4. Some critics have wondered where Oskar's mother is and how the child is left alone to wander the streets of New York alone at night. Is that a relevant comment? Do you see this book as a work of realism (in which case the mother's role would matter) ... or as more of a fable, on the order, say, of Life of Pi? If the latter, what is Extremely Loud a fable of? (Like Pi, Oskar seems to be a quester—but of what?)
I find it an insult to compare this book to 'Life of Pi,' which I think is one of the best books ever. Yes, it's totally unrealistic what this 9 year old has set out to do, all on his own. It's some consolation in the end (spoiler alert!) when you realize that the mother had warned all those people that he would be arriving, but even so.

5. Do you find the illustratrions, sribblings, over-written texts, etc. a meaningful, integral part of the work? Or do you find them distracting and gimmicky? Why are they there?
I was wondering if the Kindle readers saw the illustrations and random crossed out text, etc. I honestly didn't understand the significance of it -- can someone explain it to me? 

6. How do both main plot and subplot (Oskar's grandfather and the bombing of Dresden) interweave with one another?
I have no idea. I feel like I'm in a college lit class, I don't like the feeling. 

Overall, I would give this book a 2.5 stars out of 5. I really didn't like it. While Oscar's story was interesting in the opening, I started getting irritated by the side plot of the grandfather who didn't talk (what was the point of that??), and after Oscar visiting about 4 homes, I couldn't care less, and didn't see the point of it. The opening was good, the ending wasn't bad, the middle was boring. I wouldn't recommend this book to others, or even the author for that matter.

Would love to hear what you all thought.

-- Antara B.


  1. I have to read this book for summer reading and answer questions similar to these. I have answered all of the question except for the last part of question 3. I don't know why, but I just can't answer it. I am having a lot of trouble. I know you said that question was too deep for you, but I am still interested in knowing what you think, Antara, because I have no idea.

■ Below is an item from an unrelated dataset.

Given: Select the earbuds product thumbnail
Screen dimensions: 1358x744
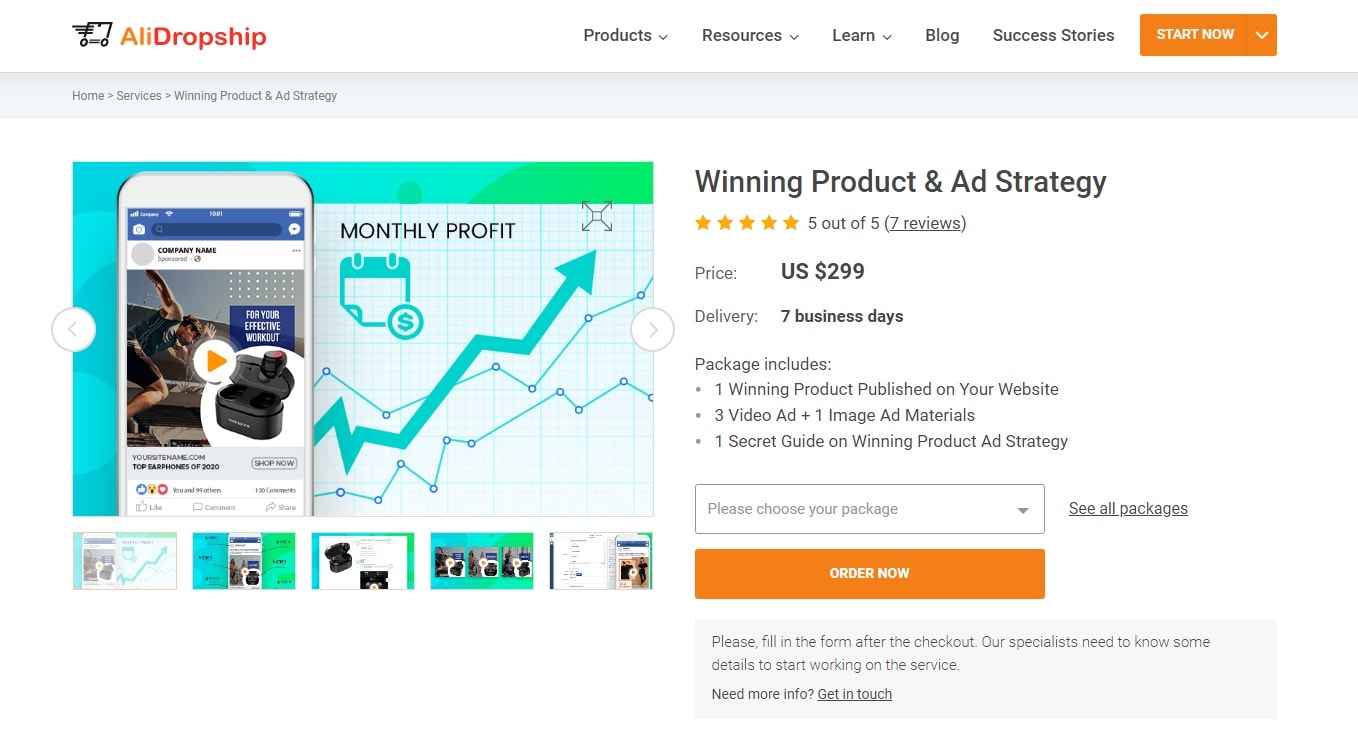Looking at the screenshot, I should (363, 561).
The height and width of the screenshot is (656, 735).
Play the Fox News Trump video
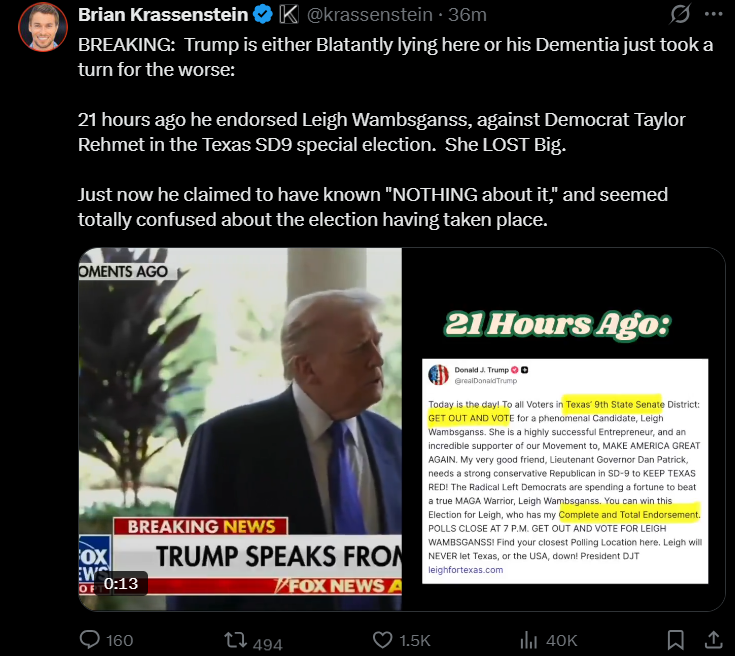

  2. Hi Julia ... Priti never properly introduced you to the book club, so your comment took us all a bit by surprise :-)
    What did you think of the book overall? I actually HATED it (in case you didn't gather that already from my comments). And I don't really know at all what the author means about some people talking a lot and saying very little and others not talking and saying a lot more. I'm guessing the old guy who befriends the kid (with the nails in the headboard) would be an example of one of these, and of course the grandfather who stopped talking (freakin idiot ... sorry, I'm getting angry at this book again). I don't know who else they might be referring to in this question?